> **Directions for this task**
Report every line of the entries that contains the word "will".

[Dataset entries]

+ + +

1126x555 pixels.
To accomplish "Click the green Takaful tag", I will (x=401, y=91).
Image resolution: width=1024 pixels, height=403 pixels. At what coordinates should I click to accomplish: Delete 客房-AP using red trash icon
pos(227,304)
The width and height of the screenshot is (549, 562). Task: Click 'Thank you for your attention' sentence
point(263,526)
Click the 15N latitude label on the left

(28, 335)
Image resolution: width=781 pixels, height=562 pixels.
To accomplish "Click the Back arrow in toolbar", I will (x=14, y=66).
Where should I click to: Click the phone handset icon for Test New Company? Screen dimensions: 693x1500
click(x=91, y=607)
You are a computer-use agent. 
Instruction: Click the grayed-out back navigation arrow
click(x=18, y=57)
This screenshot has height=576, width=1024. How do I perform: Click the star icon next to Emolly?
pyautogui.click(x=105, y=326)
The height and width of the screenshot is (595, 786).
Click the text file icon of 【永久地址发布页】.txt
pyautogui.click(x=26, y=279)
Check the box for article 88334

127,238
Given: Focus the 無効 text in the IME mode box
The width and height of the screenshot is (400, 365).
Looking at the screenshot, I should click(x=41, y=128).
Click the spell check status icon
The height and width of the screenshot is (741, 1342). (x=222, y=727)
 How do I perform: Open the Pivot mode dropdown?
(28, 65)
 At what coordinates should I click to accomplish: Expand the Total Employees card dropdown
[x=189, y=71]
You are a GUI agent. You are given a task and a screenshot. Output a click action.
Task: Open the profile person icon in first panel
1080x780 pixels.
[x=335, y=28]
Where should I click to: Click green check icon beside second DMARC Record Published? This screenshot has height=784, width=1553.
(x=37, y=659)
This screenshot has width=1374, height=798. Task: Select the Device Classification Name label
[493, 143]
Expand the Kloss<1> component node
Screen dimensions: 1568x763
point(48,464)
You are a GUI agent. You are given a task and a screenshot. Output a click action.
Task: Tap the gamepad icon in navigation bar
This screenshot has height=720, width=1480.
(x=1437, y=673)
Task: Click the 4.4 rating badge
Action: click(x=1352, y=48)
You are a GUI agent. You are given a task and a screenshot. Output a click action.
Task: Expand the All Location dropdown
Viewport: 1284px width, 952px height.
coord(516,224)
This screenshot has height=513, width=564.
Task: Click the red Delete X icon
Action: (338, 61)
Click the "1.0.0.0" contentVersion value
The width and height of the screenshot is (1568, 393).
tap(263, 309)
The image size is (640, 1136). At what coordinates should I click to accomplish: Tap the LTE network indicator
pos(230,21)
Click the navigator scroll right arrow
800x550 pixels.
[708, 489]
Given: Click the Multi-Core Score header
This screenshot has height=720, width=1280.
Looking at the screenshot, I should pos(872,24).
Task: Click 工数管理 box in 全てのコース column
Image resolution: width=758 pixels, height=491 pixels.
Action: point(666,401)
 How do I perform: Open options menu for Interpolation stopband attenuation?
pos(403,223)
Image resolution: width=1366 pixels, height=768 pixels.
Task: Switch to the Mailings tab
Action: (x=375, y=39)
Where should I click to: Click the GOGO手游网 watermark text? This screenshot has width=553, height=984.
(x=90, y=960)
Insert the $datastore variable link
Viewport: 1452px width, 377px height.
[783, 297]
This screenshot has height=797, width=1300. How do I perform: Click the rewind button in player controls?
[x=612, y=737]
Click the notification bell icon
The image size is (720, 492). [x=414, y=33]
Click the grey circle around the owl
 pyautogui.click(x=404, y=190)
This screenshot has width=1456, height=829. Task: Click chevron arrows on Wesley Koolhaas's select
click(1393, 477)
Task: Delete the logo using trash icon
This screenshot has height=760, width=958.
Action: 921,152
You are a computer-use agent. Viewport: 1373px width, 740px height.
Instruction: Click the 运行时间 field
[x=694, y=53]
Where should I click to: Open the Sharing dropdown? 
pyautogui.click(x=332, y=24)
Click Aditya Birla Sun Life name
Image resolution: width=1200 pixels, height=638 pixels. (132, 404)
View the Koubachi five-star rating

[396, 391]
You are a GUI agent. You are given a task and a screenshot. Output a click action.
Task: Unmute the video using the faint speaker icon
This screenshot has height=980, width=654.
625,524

+ + +

> **Written reply**
To accomplish "Click the green Takaful tag", I will (x=401, y=91).
To accomplish "Click the Back arrow in toolbar", I will (x=14, y=66).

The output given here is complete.